Heeding the demands of the Secret Service, state police in Virginia recorded and collected the whereabouts of potentially millions of people in an effort to monitor attendees at political rallies in 2008 and 2009.
Documents obtained through a Freedom of Information Act request filed by the Richmond Times-Dispatch in the Virginia state capital show that police agencies utilized license plate readers in order to record information about people traveling to at least three politically-charged events during the 2008 presidential election season.
According to the documents obtained by the paper, Virginia State Police logged license plate data for every vehicle leaving the state en route to neighboring Washington, DC during President Barack Obama’s first inauguration ceremony in January 2009. Three months earlier, the police ran a similar operation to coincide with campaign rallies in Leesburg, Virginia being held by then-candidate Obama and Sarah Palin, the Republican Party’s nominee for vice president.

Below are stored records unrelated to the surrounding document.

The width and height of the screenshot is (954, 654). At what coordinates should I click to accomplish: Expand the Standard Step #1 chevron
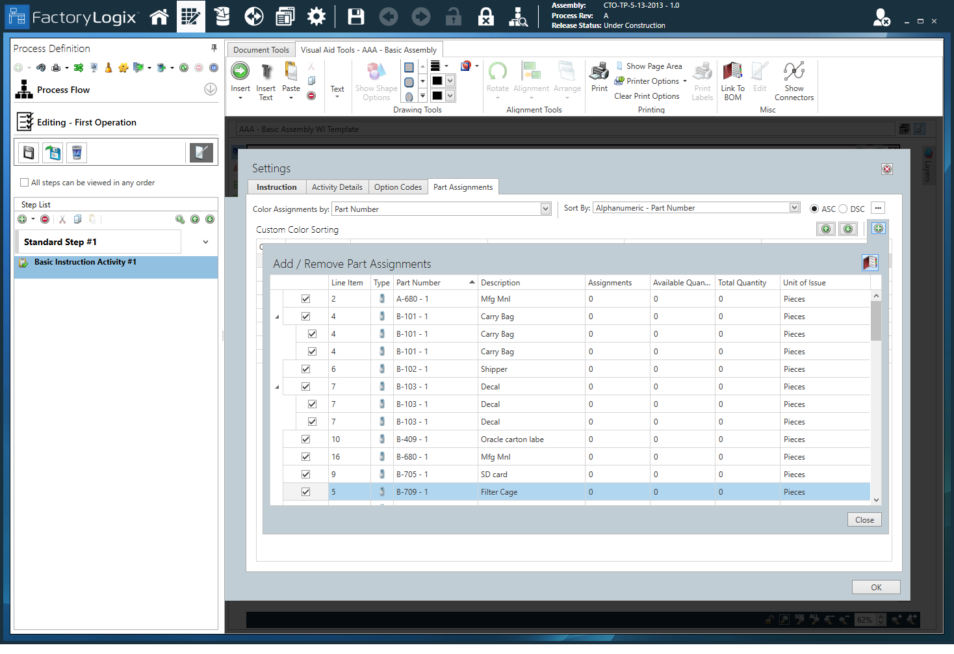[205, 242]
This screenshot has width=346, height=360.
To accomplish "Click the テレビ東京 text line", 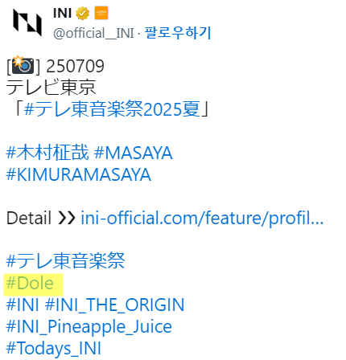I will coord(51,88).
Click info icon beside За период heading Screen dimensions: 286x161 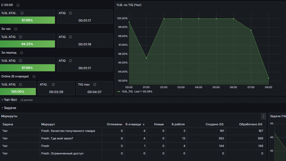[21, 53]
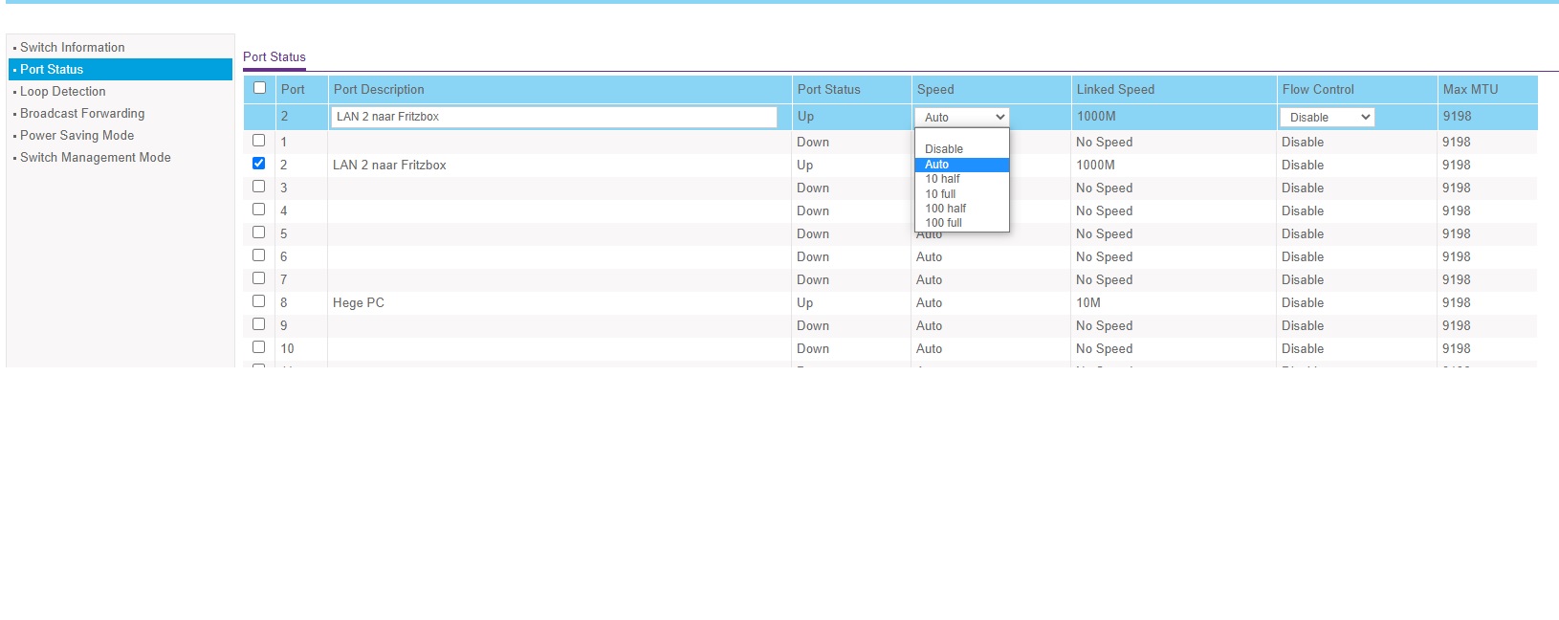
Task: Choose Disable in the Speed dropdown list
Action: tap(944, 149)
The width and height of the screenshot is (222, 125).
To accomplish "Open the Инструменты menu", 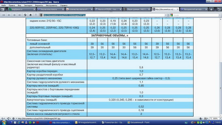I will 52,5.
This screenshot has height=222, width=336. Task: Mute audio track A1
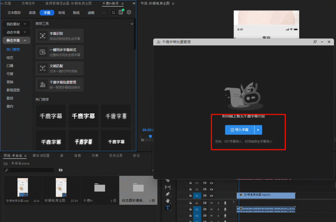212,203
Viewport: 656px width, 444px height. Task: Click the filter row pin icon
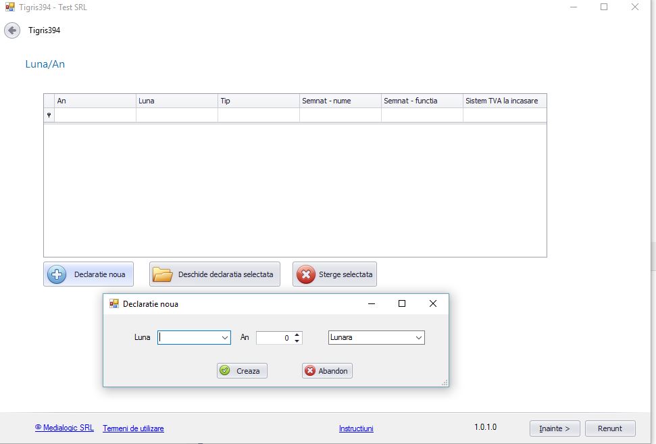tap(49, 116)
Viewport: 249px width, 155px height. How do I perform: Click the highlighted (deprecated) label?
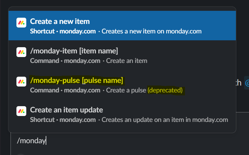[x=165, y=90]
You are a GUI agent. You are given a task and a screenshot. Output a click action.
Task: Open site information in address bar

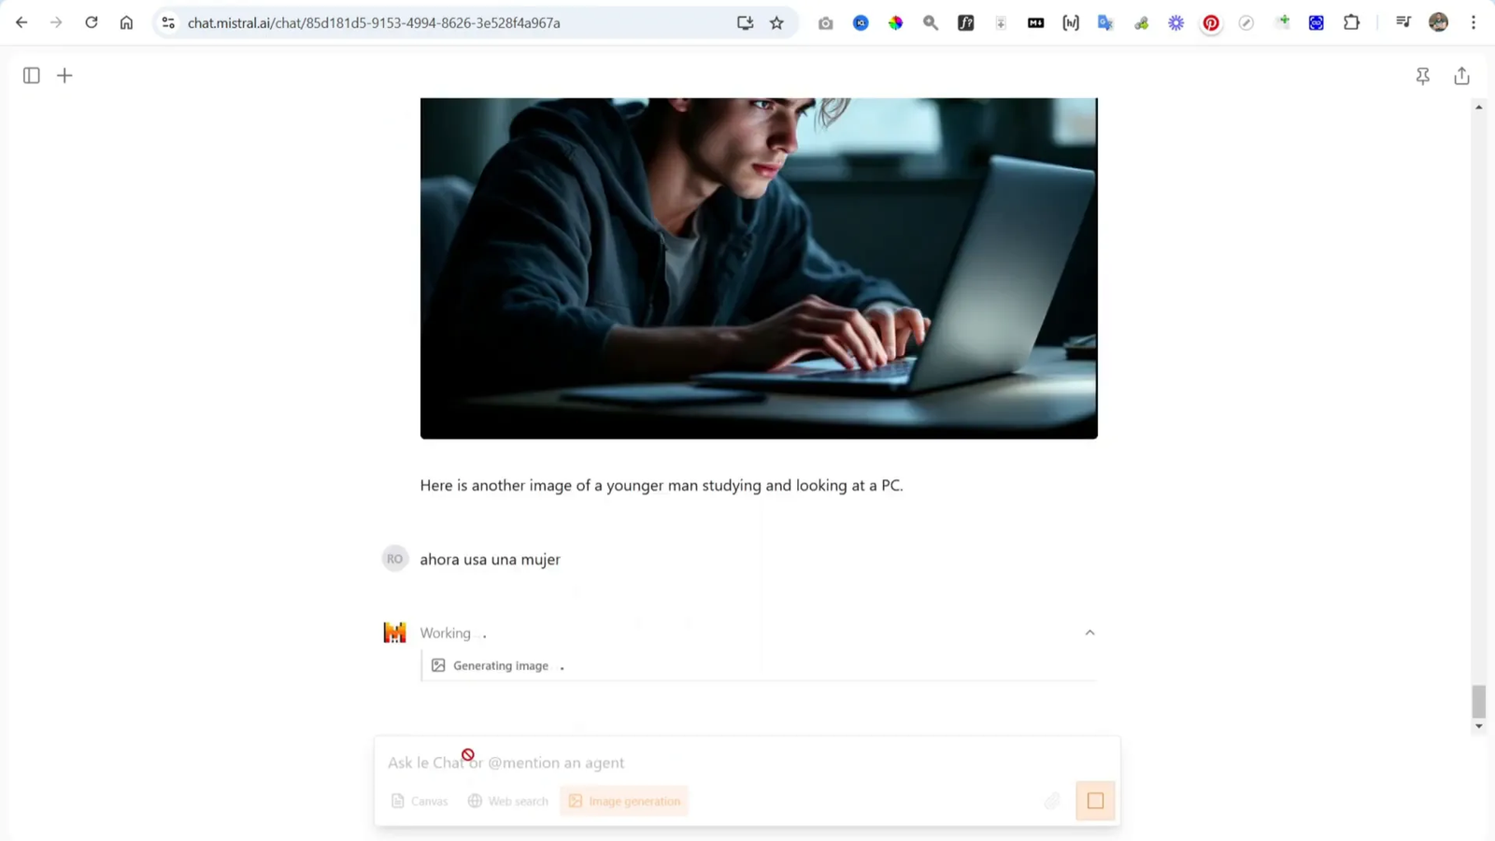pos(168,22)
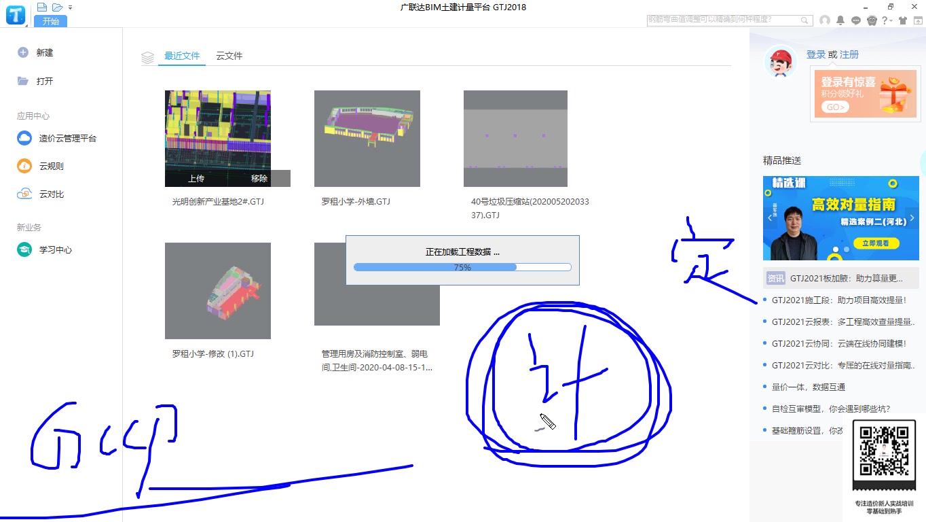
Task: Expand the help question mark dropdown
Action: coord(886,20)
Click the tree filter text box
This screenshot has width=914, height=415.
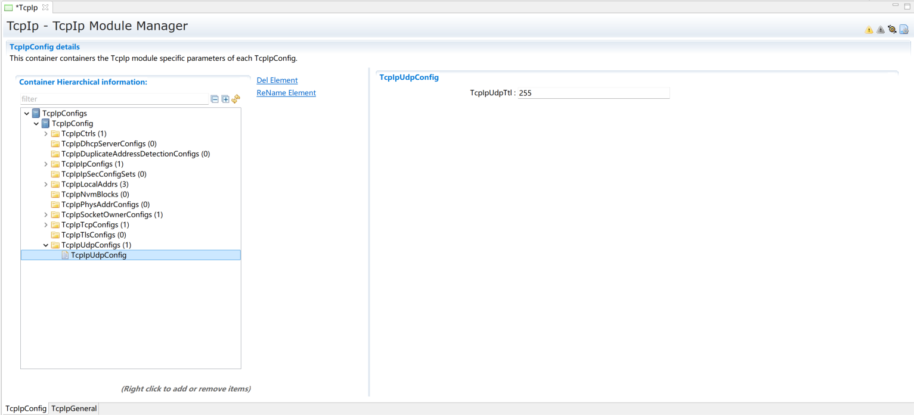pyautogui.click(x=113, y=99)
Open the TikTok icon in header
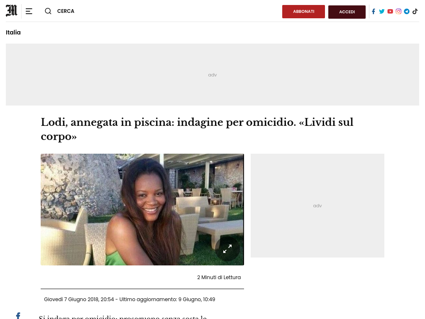 pos(415,11)
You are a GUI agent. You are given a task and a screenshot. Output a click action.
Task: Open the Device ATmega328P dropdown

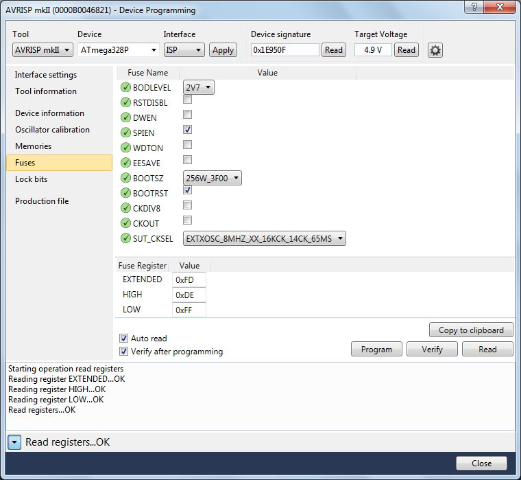(118, 50)
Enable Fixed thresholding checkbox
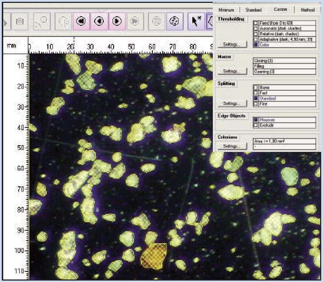Image resolution: width=323 pixels, height=282 pixels. [256, 23]
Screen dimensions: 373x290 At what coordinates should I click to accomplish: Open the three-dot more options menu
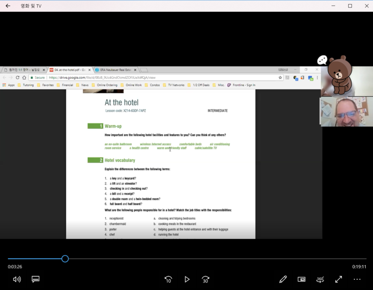pos(357,279)
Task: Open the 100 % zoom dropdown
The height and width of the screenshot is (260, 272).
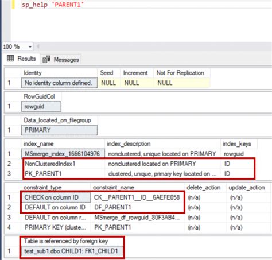Action: (x=30, y=47)
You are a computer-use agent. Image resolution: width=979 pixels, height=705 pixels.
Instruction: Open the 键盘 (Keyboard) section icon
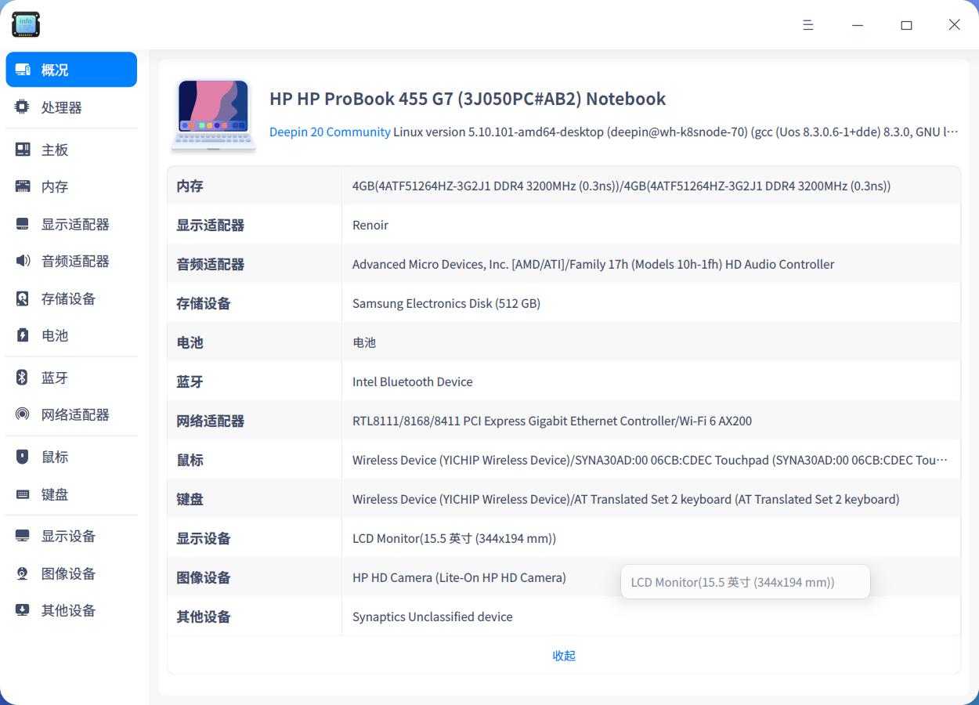[23, 494]
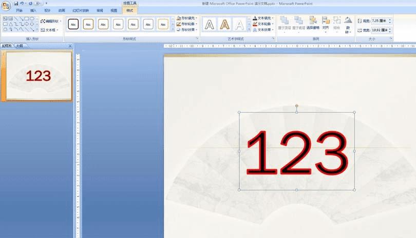Expand the Edit Shape (编辑形状) dropdown

tap(51, 21)
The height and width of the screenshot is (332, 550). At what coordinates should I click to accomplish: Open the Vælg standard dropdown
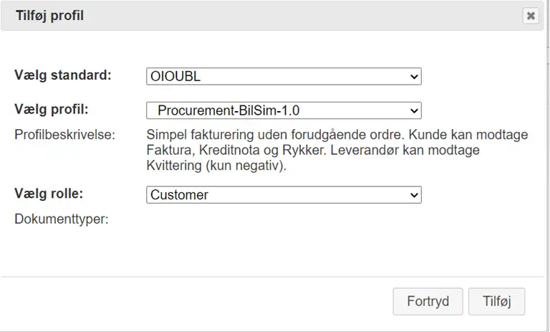284,76
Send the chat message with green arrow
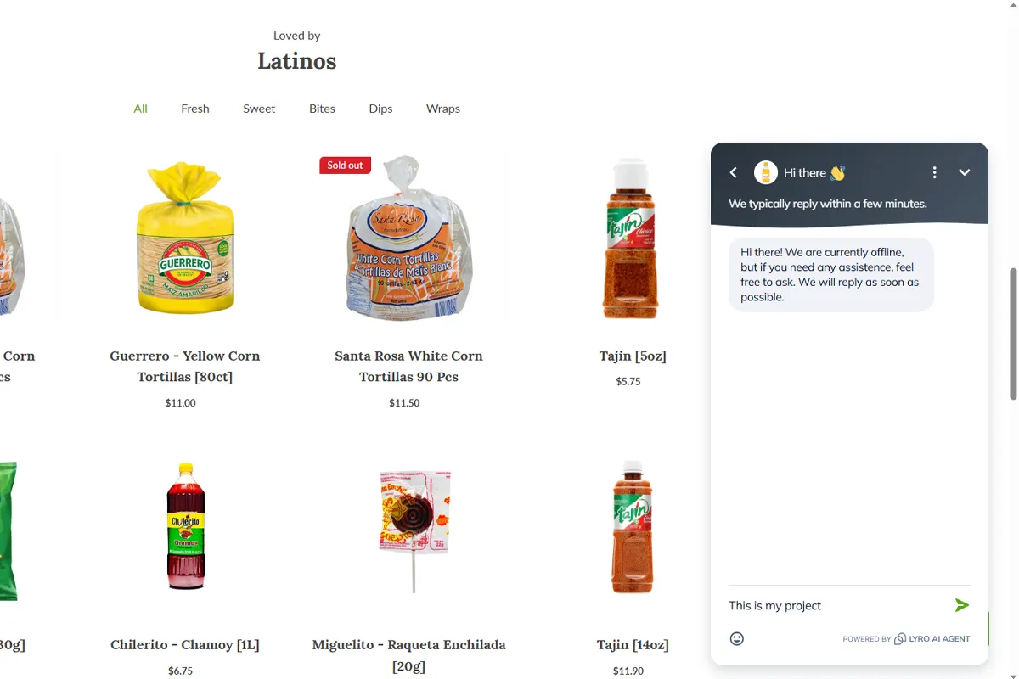 (x=961, y=605)
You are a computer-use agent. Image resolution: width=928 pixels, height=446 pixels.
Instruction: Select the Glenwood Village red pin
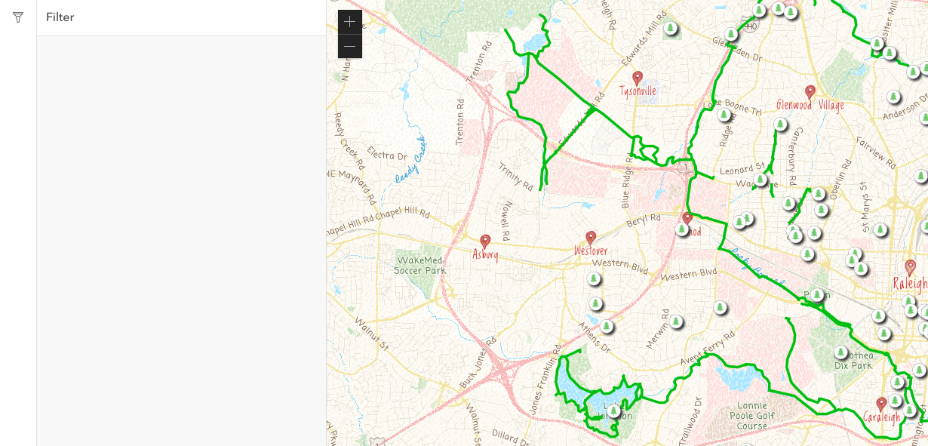pyautogui.click(x=810, y=92)
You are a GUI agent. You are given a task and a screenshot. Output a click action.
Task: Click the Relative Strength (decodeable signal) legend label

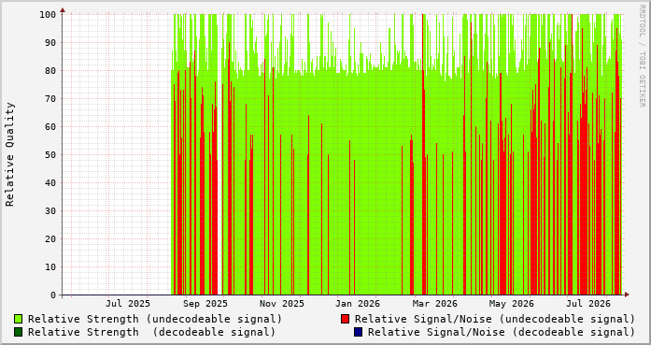(151, 332)
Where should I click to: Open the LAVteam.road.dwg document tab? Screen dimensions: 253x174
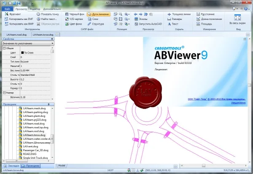point(16,35)
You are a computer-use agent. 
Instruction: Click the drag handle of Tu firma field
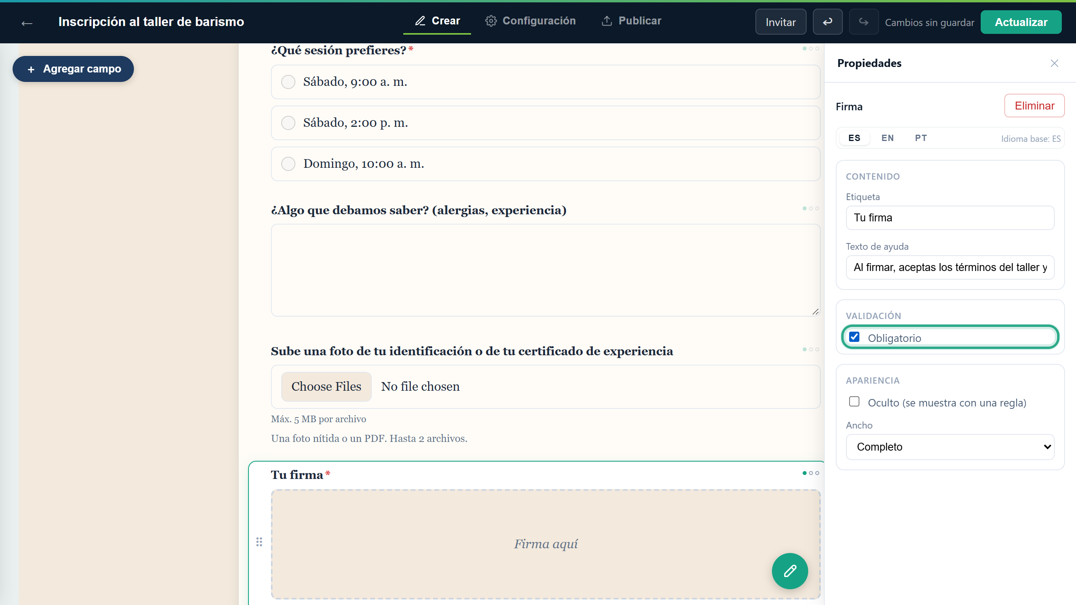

Mark Bowes, a reporter with The Dispatch, wrote that the United States Secret Service directed state police to use a license plate reader positioned at the Pentagon in Arlington, VA to “to capture and store the plate images as an extra level of security for the inauguration.” Similar requests were made for the preceding rallies outside of DC, he reported.
The Dispatch has not published information about how many vehicles had their location recorded and logged, but Bowes noted that an estimated 1.8 million people attended Pres. Obama’s inauguration in Jan. 2009.